■ Directions ■
(a) In the Astronics proxy statement passage, which firm did the Audit Committee select as auditors for 2010?
(b) Pick up the Astronics proxy statement passage after its last sentence and continue writing it.

■ Reading passage ■
-=-=-=-=-
The Audit Committee, with the approval of the Board of Directors, has selected Ernst & Young LLP as the independent registered public accounting firm, to act as auditors of Astronics Corporation for 2010. All services provided on the Company’s behalf by Ernst & Young LLP during fiscal 2009 and 2008 were approved in advance by the Audit Committee. Representatives of Ernst & Young LLP are expected to attend the meeting and will have the opportunity to make a statement if they desire and will be available to respond to appropriate questions.
 
Auditor Fees.  The following table sets forth the fees billed to the Company for the last fiscal year by the Company’s independent auditors, Ernst & Young LLP:
 
                 
    2009   2008
 
Audit
  $ 705,865     $ 564,776  
Audit-related
    220,186       175,889  
Tax
    16,520        
All Other
           
 
The Audit Committee has adopted a policy that requires advance approval of all audit, audit-related, tax services, and other services performed by the independent auditor. The policy provides for pre-approval by the Audit Committee of specifically defined audit and non-audit services. Unless the specific service has been previously pre-approved with respect to that year, the Audit Committee must approve the permitted service before the independent auditor is engaged to perform it. The Audit Committee may delegate to an Audit Committee member the authority to approve permitted services provided that the delegated member reports any decisions to the committee at its next scheduled meeting.
 
THE BOARD OF DIRECTORS UNANIMOUSLY RECOMMENDS A VOTE “FOR” THE PROPOSAL TO RATIFY THE APPOINTMENT OF ERNST & YOUNG LLP AS THE COMPANY’S INDEPENDENT AUDITORS.
 
PROPOSAL 3
 
SHAREHOLDER PROPOSAL TO RECOMMEND THAT THE BOARD OF DIRECTORS TAKE ACTION TO CONVERT ALL CLASS B SHARES (CURRENTLY 10 VOTES PER SHARE) TO COMMON SHARES (CURRENTLY ONE VOTE PER SHARE)
 
Donald R. McIntyre and Alexandria J. McIntyre, 8 Sunrise Terrace, West Seneca, New York 14224, who own over 8,000 shares of the Company’s stock, have advised that they intend to present the following resolution at the Annual Meeting. In accordance with the applicable proxy statement regulations, the proposed resolution and supporting statement, for which the Board of Directors and the Company accept no responsibility, are set forth below. Approval of the proposal would require a majority of the Class B shares and the Common shares, voting together as a single class cast in person or by proxy at the Annual Meeting.
-=-=-=-=-
■ Data extract ■
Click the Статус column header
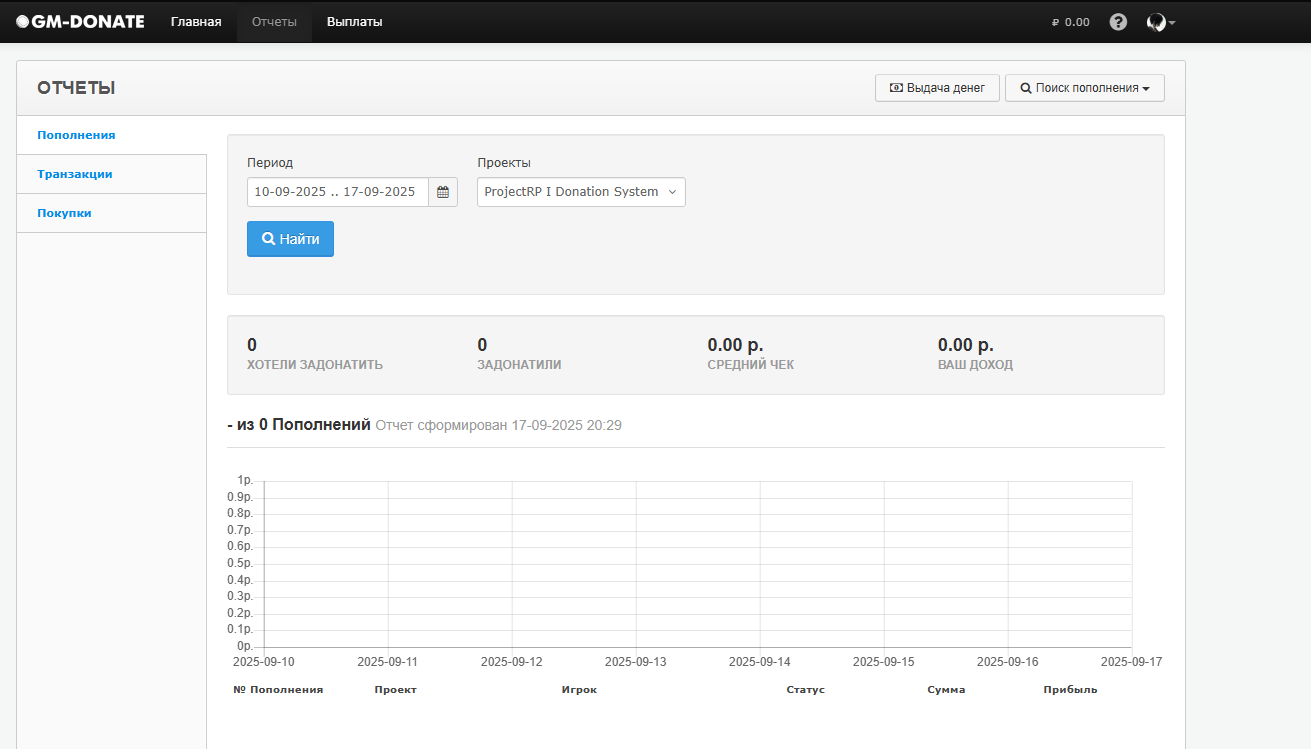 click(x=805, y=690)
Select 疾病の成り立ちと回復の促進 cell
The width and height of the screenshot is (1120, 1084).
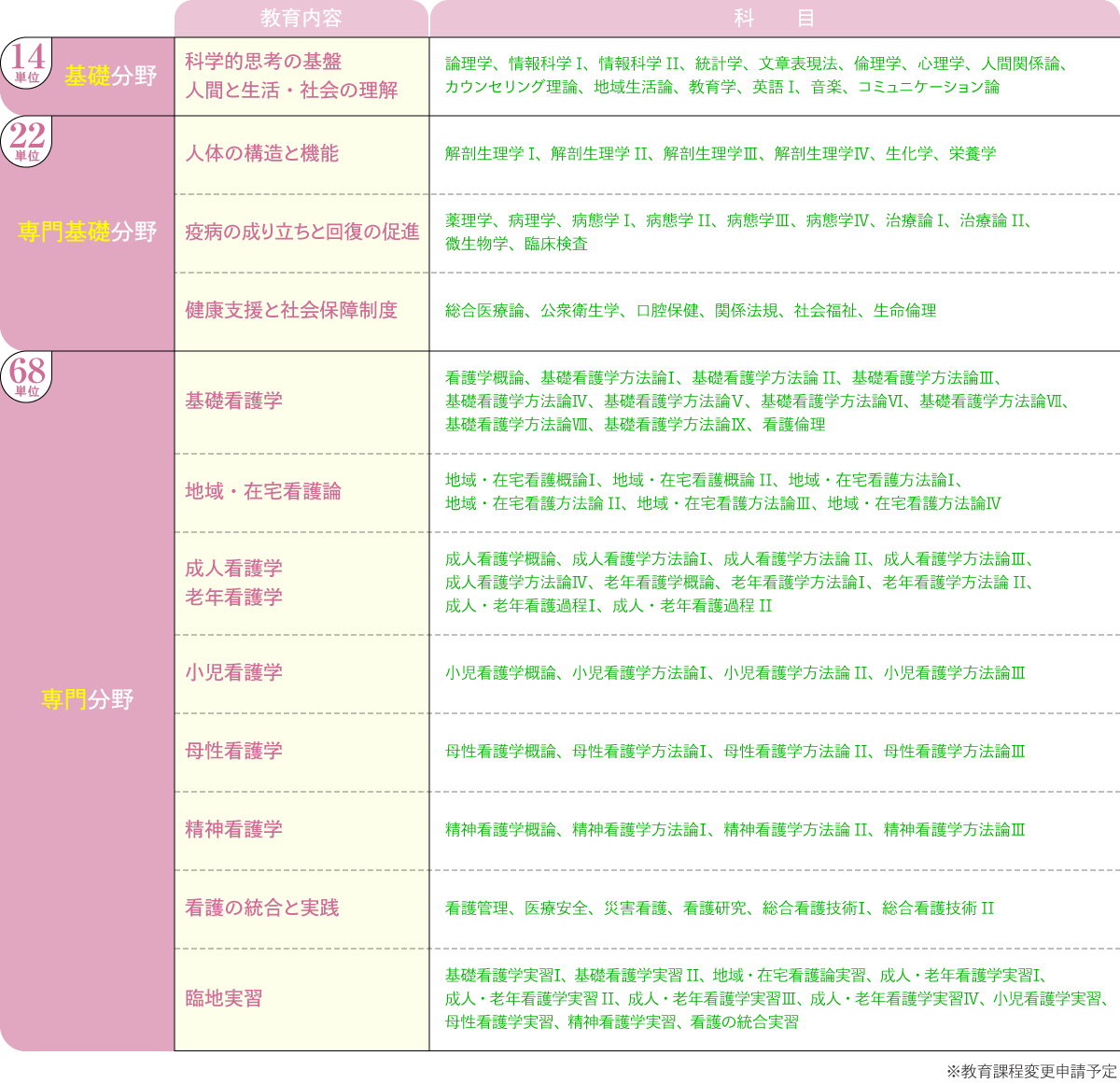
-=-=-=-=-
■ Task-by-task outputs ■
(a) Ernst & Young LLP

(b)
 
Shareholder Resolution
 
“This is to recommend that the Board of Directors take action to convert all Class B shares (currently 10 votes per share) to Common shares (currently one vote per share).”
 
Proponent’s Supporting Statement
 
‘‘Rationale for above proposal: This proposal which was submitted at the 2009 Annual Meeting of Shareholders, is being resubmitted because of the outstanding support it received from the outside shareholders. At this meeting the outside shareholders voted overwhelmingly to approve this proposal. Outside Common shareholder’s voted 2,604,775 and 1,128,606 against this proposal. This is an outstanding approval of well over 2 to 1. The Class B outside shareholder’s approved this proposal 5,059.570[sic] for and 2,066,350 against. This is also an outstanding approval rating of well over 2 to 1. The Board of Directors make the disingenuous argument that approval of this


19


 

proposal would disenfranchise the Class B shareholders, but the above shows that the outside Class B shareholder’s have already approved this proposal. Obviously the only Class B shareholder’s who would be disenfranchised would be the Board of Directors and the Officers of the Company. The outside members of the Board of Directors are obviously failing in their job of representing the outside shareholder’s.”
 
Response of the Board of Directors
 
This proposal is virtually identical to the proposal which the same shareholders have made each of the last three years.
 
In last year’s vote the shareholders overwhelmingly rejected the McIntyres’ proposal: a total of 7,664,345 votes were cast in favor of the proposal, while 15,495,534 votes were cast against it (exclusive of abstentions and broker non-votes). The vote of the holders of the Class B Stock was even more lopsided, with 13,347,340 against the proposal and only 5,059,570 in favor.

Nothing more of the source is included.